An Illinois House committee will hold a second subject matter hearing Monday morning in Chicago on the issue of interest rate swaps.
City of Chicago Treasurer Kurt Summers is among those expected to testify before the House Revenue and Finance Committee.
Last month, Summers urged three Chicago employee pension funds to consider joining class action lawsuits against banks in an effort to recoup losses from swap deals.
"We are asking the question of whether this financial market was ever fair. If we are successful, then all Illinois residents and taxpayers will benefit. We will send a message that this sort of bad behavior will no longer be tolerated by the people of Illinois. We will only accept a fair and level playing field for the investment of public money," Summers said in a news release distributed by the Grassroots Collaborative. "I call on Governor Rauner to fulfill his fiduciary obligation to protect our finances at their most vulnerable moment by joining the antitrust lawsuit."
Monday marks the second subject matter hearing the House Revenue and Finance Committee has held on the interest rate swap deals Illinois has struck with big banks. Progress Illinois previously covered the first hearing on the issue, which was held in late April.
According to the Grassroots Collaborative, which has been working to shed light on interest rate swaps, the controversial financial deals "have already cost the state of Illinois $684 million" and "could cost taxpayers an additional $870 million in November if the state does not sue or renegotiate these deals as others across the country have done."
Read Progress Illinois' past reporting on how interest rate swaps work and their financial impact on the state, city of Chicago and Chicago Public Schools system.
UPDATE (5:20 p.m.): At today's hearing, Summers joined advocates in pressing the state to take legal action to recover losses from interest rate swaps.
"On May 27th, I sent Governor Rauner a letter encouraging him to join the ongoing class action lawsuits as a chance for the state to recoup tens of millions of dollars in potential damages," Summers told the committee, according to the Grassroots Collaborative. "This is real money that will benefit the state in a time of unprecedented fiscal challenges but there is more to it than that.
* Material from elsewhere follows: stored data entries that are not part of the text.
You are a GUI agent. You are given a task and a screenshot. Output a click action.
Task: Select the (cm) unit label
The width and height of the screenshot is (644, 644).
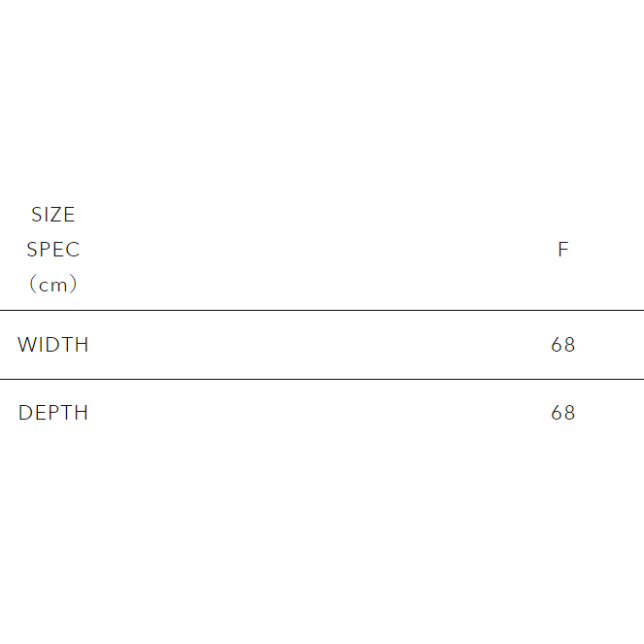click(x=53, y=285)
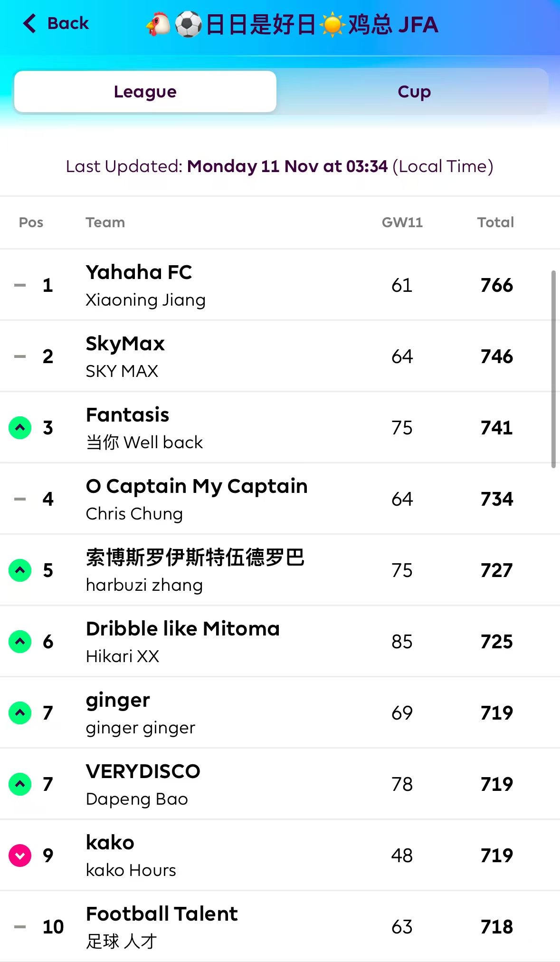Open the SkyMax team entry
The width and height of the screenshot is (560, 962).
coord(125,344)
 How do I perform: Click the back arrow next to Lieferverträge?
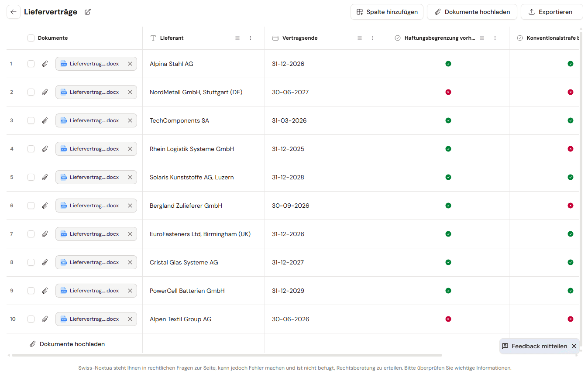pyautogui.click(x=14, y=12)
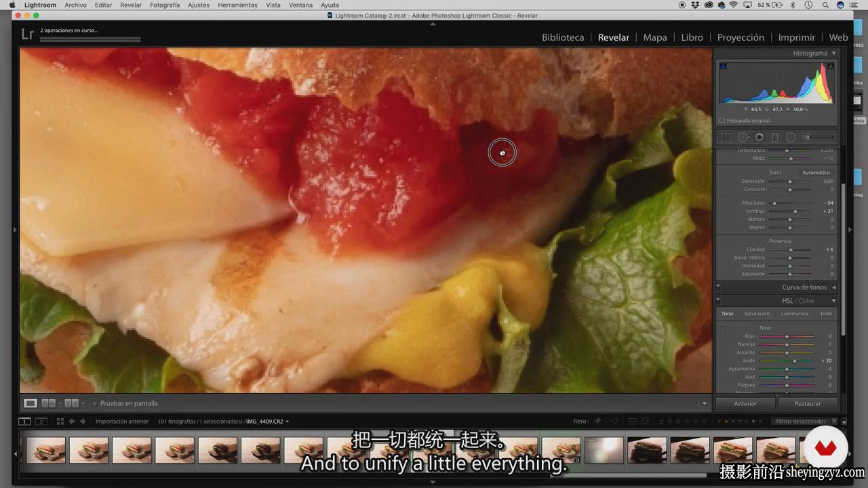Screen dimensions: 868x488
Task: Open the filmstrip grid view icon
Action: click(60, 422)
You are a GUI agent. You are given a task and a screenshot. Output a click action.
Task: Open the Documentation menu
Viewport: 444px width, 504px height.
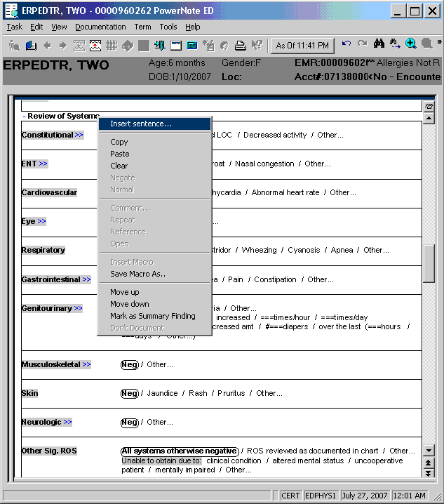(100, 27)
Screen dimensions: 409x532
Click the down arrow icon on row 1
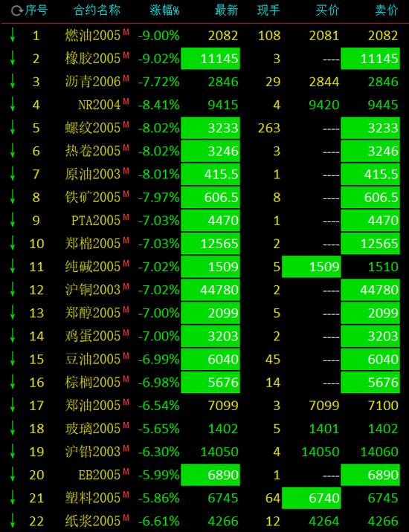(x=13, y=35)
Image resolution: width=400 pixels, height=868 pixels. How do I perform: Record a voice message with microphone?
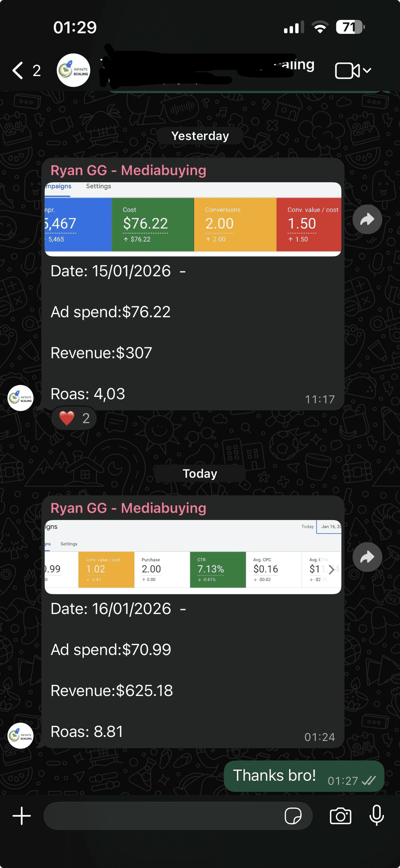pyautogui.click(x=377, y=816)
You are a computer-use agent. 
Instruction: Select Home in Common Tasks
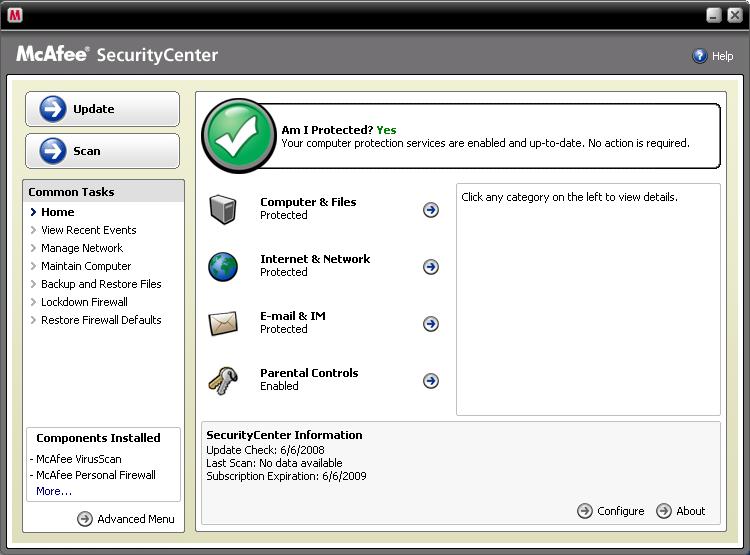point(58,212)
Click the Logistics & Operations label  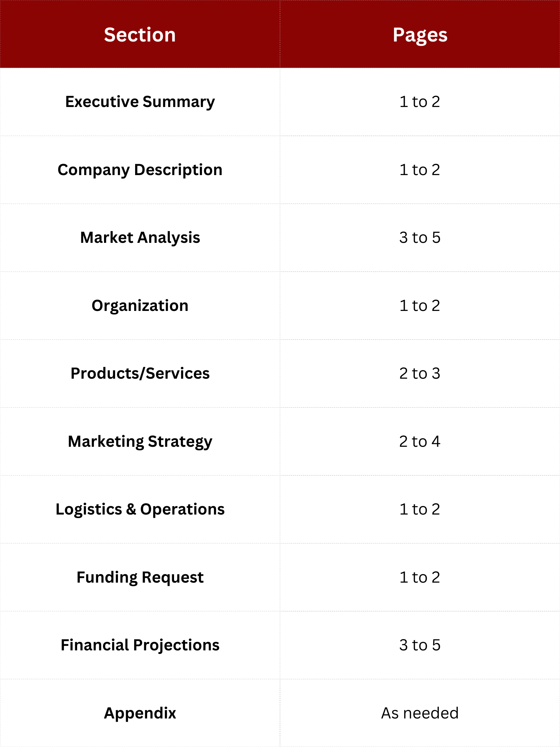(x=140, y=509)
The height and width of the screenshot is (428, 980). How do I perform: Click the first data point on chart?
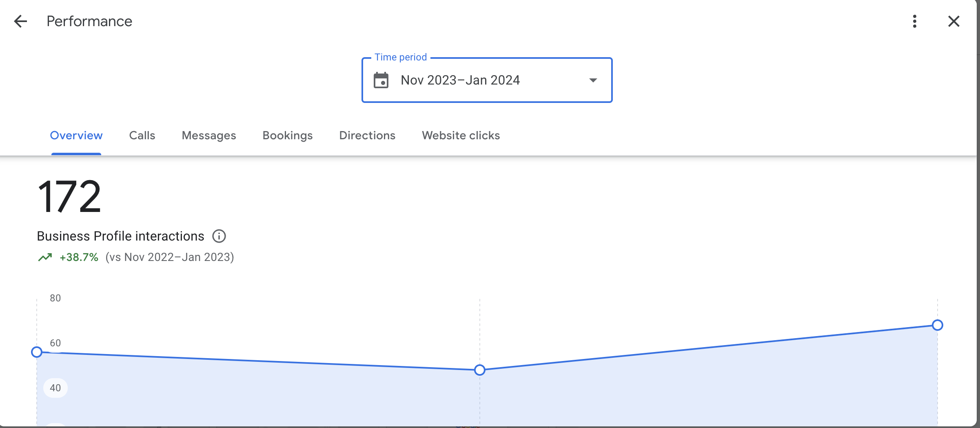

This is a statement to financial institutions that the citizens of Illinois, Chicago and any municipality in the union demand to be treated fairly and openly."
Representatives from the Sargent Shriver National Center on Poverty Law, Enlace Chicago, SEIU* and others also testified at the hearing.
"Although Springfield has been unable to pass a budget it is our hope that our elected officials can work together to prevent money that should be going to educate our young people and protect our most vulnerable residents from being eaten up by Wall Street bankers," Grassroots Collaborative Executive Director Amisha Patel said after the hearing. "Otherwise, the governor and legislative leaders can take any remaining claim they have to fiscal responsibility and throw it right out the window."
*The SEIU Illinois Council sponsors this website.